'''
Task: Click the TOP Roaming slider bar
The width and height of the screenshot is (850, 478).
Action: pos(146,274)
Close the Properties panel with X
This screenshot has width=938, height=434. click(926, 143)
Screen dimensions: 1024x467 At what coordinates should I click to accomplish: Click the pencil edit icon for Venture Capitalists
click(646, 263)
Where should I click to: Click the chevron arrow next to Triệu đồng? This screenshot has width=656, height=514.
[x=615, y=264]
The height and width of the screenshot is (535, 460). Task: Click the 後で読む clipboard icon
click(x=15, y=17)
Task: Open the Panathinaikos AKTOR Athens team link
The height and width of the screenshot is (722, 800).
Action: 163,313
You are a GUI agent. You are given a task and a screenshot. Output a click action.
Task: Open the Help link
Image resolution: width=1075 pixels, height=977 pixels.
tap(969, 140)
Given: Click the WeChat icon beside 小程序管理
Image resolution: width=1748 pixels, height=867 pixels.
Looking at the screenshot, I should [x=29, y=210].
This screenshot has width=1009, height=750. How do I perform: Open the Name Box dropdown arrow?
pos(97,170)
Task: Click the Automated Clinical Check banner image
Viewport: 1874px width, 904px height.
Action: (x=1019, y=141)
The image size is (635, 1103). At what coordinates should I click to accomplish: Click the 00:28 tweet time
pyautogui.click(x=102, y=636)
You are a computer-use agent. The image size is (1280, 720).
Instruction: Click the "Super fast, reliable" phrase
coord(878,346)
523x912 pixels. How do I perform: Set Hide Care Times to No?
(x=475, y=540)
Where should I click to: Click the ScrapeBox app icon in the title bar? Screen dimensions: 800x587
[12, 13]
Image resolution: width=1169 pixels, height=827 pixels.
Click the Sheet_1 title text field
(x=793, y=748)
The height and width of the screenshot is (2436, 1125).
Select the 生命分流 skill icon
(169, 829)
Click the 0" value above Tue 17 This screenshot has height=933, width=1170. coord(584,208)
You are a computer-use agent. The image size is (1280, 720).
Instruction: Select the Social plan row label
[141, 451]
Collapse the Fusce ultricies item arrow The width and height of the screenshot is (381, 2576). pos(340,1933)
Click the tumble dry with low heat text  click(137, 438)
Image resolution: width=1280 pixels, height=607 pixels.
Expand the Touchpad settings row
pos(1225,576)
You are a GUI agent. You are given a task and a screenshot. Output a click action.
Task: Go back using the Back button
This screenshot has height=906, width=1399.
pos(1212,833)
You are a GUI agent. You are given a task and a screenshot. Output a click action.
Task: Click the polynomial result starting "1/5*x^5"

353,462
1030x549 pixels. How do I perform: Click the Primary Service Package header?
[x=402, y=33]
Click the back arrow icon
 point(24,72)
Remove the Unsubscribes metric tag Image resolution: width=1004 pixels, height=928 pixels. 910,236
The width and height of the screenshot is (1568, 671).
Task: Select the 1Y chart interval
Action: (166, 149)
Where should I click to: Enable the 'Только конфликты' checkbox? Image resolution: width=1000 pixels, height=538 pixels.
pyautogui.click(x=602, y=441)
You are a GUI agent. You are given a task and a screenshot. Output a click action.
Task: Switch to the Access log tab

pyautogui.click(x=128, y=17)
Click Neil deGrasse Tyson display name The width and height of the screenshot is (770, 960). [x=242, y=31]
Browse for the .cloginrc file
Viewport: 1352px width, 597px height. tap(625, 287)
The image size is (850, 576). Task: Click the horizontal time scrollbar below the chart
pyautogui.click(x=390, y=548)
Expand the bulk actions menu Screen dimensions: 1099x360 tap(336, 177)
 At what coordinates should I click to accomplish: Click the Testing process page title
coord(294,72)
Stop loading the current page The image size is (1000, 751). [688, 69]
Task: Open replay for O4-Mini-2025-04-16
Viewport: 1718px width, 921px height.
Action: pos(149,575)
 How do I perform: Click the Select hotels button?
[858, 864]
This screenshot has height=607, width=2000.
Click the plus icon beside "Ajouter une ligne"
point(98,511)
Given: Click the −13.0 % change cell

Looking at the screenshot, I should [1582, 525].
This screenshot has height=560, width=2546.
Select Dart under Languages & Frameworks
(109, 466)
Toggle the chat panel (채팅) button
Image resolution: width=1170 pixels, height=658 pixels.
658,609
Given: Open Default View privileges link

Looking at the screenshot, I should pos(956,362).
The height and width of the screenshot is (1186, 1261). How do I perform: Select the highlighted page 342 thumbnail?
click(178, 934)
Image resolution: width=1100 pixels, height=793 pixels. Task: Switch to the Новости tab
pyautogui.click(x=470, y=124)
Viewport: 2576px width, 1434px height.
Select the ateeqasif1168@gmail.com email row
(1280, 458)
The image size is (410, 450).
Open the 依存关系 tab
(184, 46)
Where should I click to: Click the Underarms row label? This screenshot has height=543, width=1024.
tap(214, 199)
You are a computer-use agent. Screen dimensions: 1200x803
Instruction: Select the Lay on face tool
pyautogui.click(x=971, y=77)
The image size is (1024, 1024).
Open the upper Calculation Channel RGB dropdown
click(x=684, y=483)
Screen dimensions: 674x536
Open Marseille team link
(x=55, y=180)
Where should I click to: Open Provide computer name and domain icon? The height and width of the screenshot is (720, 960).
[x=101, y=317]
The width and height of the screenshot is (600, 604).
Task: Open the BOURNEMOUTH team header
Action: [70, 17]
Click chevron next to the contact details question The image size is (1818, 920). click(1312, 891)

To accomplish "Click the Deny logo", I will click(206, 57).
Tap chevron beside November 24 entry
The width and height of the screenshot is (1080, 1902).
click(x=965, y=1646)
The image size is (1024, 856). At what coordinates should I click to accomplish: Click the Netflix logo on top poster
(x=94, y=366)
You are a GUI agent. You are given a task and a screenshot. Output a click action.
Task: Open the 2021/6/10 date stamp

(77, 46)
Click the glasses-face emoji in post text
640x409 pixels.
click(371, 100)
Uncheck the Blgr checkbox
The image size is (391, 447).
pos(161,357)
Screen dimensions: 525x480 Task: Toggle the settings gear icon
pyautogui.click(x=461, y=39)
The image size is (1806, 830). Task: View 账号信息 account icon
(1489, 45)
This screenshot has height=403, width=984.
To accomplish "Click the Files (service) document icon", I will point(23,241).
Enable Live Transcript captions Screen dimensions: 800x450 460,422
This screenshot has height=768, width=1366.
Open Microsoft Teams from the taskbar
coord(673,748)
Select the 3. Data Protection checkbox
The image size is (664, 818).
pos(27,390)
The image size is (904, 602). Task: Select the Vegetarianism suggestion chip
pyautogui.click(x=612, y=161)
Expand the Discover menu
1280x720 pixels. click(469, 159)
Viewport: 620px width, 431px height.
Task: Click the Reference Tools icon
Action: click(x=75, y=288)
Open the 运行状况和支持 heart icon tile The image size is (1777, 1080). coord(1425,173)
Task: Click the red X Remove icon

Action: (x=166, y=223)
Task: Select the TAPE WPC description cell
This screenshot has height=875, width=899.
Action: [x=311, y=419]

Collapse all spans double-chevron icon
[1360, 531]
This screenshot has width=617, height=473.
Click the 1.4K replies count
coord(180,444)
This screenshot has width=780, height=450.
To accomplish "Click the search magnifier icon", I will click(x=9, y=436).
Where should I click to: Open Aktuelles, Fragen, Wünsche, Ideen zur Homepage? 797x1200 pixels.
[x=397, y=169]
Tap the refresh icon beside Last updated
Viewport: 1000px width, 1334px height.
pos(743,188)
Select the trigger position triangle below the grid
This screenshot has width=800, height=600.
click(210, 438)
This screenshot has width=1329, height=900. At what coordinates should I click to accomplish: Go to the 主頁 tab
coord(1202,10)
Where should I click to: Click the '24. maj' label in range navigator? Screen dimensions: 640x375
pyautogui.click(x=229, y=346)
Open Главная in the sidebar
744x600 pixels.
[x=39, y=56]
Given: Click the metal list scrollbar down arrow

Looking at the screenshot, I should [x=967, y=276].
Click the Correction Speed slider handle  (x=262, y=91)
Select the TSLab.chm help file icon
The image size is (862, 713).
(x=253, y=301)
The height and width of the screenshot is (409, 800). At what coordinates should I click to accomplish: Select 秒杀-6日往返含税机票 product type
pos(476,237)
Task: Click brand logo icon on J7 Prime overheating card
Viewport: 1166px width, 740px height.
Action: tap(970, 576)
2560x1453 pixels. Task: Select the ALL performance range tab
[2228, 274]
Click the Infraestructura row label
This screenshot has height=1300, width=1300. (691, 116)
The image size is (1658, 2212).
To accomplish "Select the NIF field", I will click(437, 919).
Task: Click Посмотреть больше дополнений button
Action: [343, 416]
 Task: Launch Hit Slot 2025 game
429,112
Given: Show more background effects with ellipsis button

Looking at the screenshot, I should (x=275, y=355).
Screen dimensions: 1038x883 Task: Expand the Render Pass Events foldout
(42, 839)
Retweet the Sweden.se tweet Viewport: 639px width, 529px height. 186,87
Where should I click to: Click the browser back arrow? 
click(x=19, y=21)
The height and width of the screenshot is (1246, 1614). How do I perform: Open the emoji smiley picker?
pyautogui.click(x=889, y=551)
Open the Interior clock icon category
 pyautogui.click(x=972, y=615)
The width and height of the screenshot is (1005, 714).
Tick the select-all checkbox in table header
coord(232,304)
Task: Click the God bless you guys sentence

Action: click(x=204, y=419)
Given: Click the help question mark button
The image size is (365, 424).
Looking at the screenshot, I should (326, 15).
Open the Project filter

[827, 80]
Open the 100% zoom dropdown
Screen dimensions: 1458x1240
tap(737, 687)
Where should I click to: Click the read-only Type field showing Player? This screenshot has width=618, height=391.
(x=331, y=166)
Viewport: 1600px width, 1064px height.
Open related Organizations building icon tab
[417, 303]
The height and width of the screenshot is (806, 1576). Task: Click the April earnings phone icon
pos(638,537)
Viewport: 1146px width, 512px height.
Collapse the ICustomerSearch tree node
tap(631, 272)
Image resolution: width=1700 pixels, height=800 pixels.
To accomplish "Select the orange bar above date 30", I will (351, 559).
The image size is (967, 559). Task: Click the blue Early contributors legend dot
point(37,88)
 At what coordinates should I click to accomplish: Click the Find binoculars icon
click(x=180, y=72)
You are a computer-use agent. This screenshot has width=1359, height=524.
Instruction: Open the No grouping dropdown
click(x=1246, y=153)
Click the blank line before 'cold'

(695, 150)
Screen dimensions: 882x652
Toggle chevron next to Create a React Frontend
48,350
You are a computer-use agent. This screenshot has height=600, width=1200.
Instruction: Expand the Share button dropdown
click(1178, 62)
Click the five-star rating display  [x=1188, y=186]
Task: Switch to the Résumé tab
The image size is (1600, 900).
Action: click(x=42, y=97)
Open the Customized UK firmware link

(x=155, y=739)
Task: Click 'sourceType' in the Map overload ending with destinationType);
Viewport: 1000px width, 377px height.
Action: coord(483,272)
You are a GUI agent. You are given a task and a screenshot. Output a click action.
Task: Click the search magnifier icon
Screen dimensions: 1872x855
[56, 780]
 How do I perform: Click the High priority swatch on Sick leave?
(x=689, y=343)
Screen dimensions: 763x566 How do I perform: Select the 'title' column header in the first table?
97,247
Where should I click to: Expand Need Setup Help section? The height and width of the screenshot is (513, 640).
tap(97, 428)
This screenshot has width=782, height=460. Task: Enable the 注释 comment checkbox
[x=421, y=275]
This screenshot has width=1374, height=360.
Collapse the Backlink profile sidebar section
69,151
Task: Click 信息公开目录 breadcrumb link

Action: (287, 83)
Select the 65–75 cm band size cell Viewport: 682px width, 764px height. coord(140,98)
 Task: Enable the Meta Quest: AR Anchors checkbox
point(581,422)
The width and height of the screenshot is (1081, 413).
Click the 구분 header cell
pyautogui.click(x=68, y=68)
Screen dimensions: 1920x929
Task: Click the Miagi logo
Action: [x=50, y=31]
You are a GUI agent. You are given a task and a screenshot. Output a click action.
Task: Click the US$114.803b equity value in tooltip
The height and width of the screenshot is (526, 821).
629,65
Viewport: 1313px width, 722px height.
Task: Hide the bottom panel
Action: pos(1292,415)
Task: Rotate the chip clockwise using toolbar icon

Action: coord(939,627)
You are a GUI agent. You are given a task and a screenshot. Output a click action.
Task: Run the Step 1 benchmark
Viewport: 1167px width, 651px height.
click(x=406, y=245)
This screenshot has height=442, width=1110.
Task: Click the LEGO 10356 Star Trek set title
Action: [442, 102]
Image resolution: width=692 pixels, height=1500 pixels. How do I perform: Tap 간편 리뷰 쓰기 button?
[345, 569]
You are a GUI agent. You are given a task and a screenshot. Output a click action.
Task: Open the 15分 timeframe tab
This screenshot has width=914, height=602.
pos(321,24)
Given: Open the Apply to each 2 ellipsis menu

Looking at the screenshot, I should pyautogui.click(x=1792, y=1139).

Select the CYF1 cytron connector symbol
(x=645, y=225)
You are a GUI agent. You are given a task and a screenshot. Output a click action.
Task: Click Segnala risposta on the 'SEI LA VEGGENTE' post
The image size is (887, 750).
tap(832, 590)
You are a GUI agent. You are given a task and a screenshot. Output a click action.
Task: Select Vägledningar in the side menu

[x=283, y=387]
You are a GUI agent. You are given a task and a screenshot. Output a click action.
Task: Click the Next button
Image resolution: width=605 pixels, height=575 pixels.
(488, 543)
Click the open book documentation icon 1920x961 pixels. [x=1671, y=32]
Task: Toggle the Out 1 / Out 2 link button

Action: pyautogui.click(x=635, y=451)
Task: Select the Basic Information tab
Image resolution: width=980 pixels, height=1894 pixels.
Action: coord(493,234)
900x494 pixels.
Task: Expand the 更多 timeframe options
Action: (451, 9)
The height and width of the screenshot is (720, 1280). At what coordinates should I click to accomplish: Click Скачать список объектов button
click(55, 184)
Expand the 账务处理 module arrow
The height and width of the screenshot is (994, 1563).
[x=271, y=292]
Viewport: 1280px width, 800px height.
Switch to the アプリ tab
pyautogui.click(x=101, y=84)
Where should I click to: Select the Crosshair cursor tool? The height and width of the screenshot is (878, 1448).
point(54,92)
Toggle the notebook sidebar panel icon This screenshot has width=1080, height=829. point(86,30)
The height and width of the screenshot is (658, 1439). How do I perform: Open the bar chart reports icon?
'''
**TRY IT**
Reproduce exactly the section above that begins at the line containing "The image size is (967, 559)." and ends at the line containing "This screenshot has width=1374, height=360.", leaving out all other lines.

**RESPONSE BOX**
The image size is (967, 559). Task: Click the blue Early contributors legend dot
point(37,88)
 At what coordinates should I click to accomplish: Click the Find binoculars icon
click(x=180, y=72)
You are a computer-use agent. This screenshot has width=1359, height=524.
Instruction: Open the No grouping dropdown
click(x=1246, y=153)
Click the blank line before 'cold'

(695, 150)
Screen dimensions: 882x652
Toggle chevron next to Create a React Frontend
48,350
You are a computer-use agent. This screenshot has height=600, width=1200.
Instruction: Expand the Share button dropdown
click(1178, 62)
Click the five-star rating display  [x=1188, y=186]
Task: Switch to the Résumé tab
The image size is (1600, 900).
Action: click(x=42, y=97)
Open the Customized UK firmware link

(x=155, y=739)
Task: Click 'sourceType' in the Map overload ending with destinationType);
Viewport: 1000px width, 377px height.
Action: coord(483,272)
You are a GUI agent. You are given a task and a screenshot. Output a click action.
Task: Click the search magnifier icon
Screen dimensions: 1872x855
[56, 780]
 How do I perform: Click the High priority swatch on Sick leave?
(x=689, y=343)
Screen dimensions: 763x566 How do I perform: Select the 'title' column header in the first table?
97,247
Where should I click to: Expand Need Setup Help section? The height and width of the screenshot is (513, 640).
tap(97, 428)
This screenshot has width=782, height=460. Task: Enable the 注释 comment checkbox
[x=421, y=275]
This screenshot has width=1374, height=360.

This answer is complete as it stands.